33. Remittitur of punitive damage awards is reviewed de novo upon independent review of the record, giving substantial weight to the trial court's action.

34. Review of the amount of punitive damages includes consideration of reasonableness between the damages sustained and the amount of the award and the measurement of punishment required, whether the award will amount to a double recovery, the proportionality between the compensatory and punitive damages, and the ability of the defendant to pay.

35. Remittitur should be awarded when the verdict is so excessive as to shock the conscience of the court and to create the impression that the jury has been influenced by passion, corruption or prejudice.

36. In the instant case, the factors that must be considered weigh in favor of affirming the circuit court's decision not to order remittitur. First, the punitive award of $275,000 was approximately two and a half times the compensatory award for conversion with the award of prejudgment interest. This ratio is not disproportionate.

37. In This case the amount of the damages award is not so excessive as to shock the conscience of the court, nor does it appear that the jury was influenced by passion, corruption or prejudice. Similarly, the award of punitive damages does not provide double recovery because the compensatory and punitive damages serve different purposes.

38. The punitive damages serve as a deterrent to ensure that the agent does not wrongfully convert other associations' money in the future.

39. Although the agent contends that it was experiencing financial difficulties, it did not introduce evidence of its financial situation at trial and therefore cannot prevail in this appeal on its claim that the amount of punitive damages would be oppressive. Given these factors, the circuit court did not err in refusing to order remittitur of the punitive damages award.

Appeal from a judgment of the Circuit Court of the City of Alexandra. Hon. Nolan B. Dawkins, judge presiding.

Affirmed.

Michael E. Barnsback (Hillary J. Collyer; DiMuro Ginsberg, on briefs), for appellant.

Michael S. Dingman (Robert M. Diamond; Helenanne Connolly; Reed Smith, on brief), for appellee.


In this appeal, we consider whether the circuit court erred in its interpretation of a management agreement (the Management Agreement) between First Owners' Association of Forty Six Hundred Condominium, Inc. (FOA) and Condominium Services, Inc. (CSI). We also consider whether the circuit court erred in granting summary judgment on FOA's conversion claim, in permitting certain expert testimony into evidence, and in upholding the jury's award of punitive damages.

I. Background

FOA filed a complaint against CSI in the Circuit Court of the City of Alexandria, alleging that CSI had breached the terms of the Management Agreement and had wrongfully converted FOA's funds. CSI filed a counterclaim and an amended counterclaim for breach of contract. The circuit court sustained FOA's demurrers to the counter-claim and amended counterclaim. FOA's claims proceeded to trial before a jury. The jury returned a verdict in favor of FOA on both claims, and the circuit court entered judgment in favor of FOA consistent with the jury's verdict.

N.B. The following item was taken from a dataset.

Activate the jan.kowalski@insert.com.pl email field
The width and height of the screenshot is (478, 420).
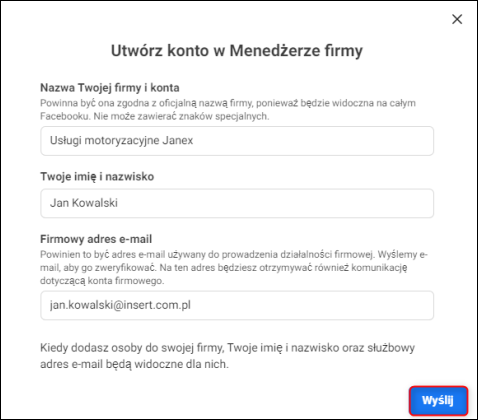click(x=237, y=305)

CSI appeals.

II. Facts

FOA is a Virginia nonstock corporation that is a condominium unit owners' association under the Virginia Condominium Act, Code § 55-79.39, et seq. In August 2005, FOA's Board of Directors (the Board), on FOA's behalf, entered into a Management Agreement with CSI for a term of two years from November 1, 2005 to October 31, 2007. FOA was to pay CSI a monthly fee of $6,075 in exchange for CSI acting as FOA's management agent. The Management Agreement provided that either party could terminate the Management Agreement without cause upon ninety days written notice, and FOA could terminate the Management Agreement with cause upon thirty days written notice to CSI.

On July 1, 2006, the Board sent CSI a letter constituting thirty days notice of termination for cause effective August 1, 2006. FOA believed the termination was justified because CSI failed to provide FOA with correct financial documents, failed to file necessary tax returns, failed to pay payroll taxes, and prepared incorrect W-2 forms for FOA's employees. FOA received notifications from the IRS and the Commonwealth that penalties and interest were being assessed as a result of these failures. FOA retained a certified public accountant, Isaac Reitberger, to prepare and file the various documents that CSI should have filed, and hired a new management agent.

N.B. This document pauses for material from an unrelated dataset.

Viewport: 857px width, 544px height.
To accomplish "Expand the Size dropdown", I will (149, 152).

On August 1, 2006, CSI's chief executive officer sent a letter to all of FOA's unit owners directing them to continue sending their assessment payments to CSI. CSI opened a new bank account, purportedly in FOA's name, in which to keep the assessment money it collected from the unit owners. CSI opened the account by having its president and controler falsely represent in documents filed with the bank that they were officers of FOA. FOA did not authorize the opening of the account or have any signatory authority on it.

After August 1, 2006, CSI continued to collect assessment payments due FOA and paid itself a monthly management fee of $6,075 out of funds deposited into the new bank account. CSI paid itself fees totaling $91,125. CSI asserts that it was entitled to the management fees because FOA's termination of CSI was in violation of FOA's Bylaws (the Bylaws) which, according to CSI, were incorporated into the Management Agreement and required a vote of the unit owners prior to termination of the Management Agreement.

CSI has paid the additional FOA funds it collected to FOA; these funds are not in dispute.

Section 2 of the Management Agreement states:

The documents governing this relationship consist of this Agreement, the Virginia Condominium Act, the Association's Declaration, the Bylaws, Rules and Regulations, and Board of Director Resolutions, including all modifications, amendments, and changes issued subsequent to the execution of this Agreement.

FOA's Bylaws contain various provisions concerning the rights and obligations of FOA's members, FOA's Board and FOA itself. Article I identifies FOA as the "Owners' Association." Article V addresses the formation of FOA's Board and the Board's duties and responsibilities. Section 1 of Article V states that "the affairs of the Owners' Association shall be governed" by the Board, and Section 3 of Article V states that the Board "shall have all the powers and duties necessary for the administration of [FOA's affairs] and the Condominium Project and may do all such acts and things as are not by law or by these By-Laws directed to be exercised and done by the members." Section 4 of Article V of the Bylaws permits the Board to delegate any of its duties, powers or functions to a management agent by written contract.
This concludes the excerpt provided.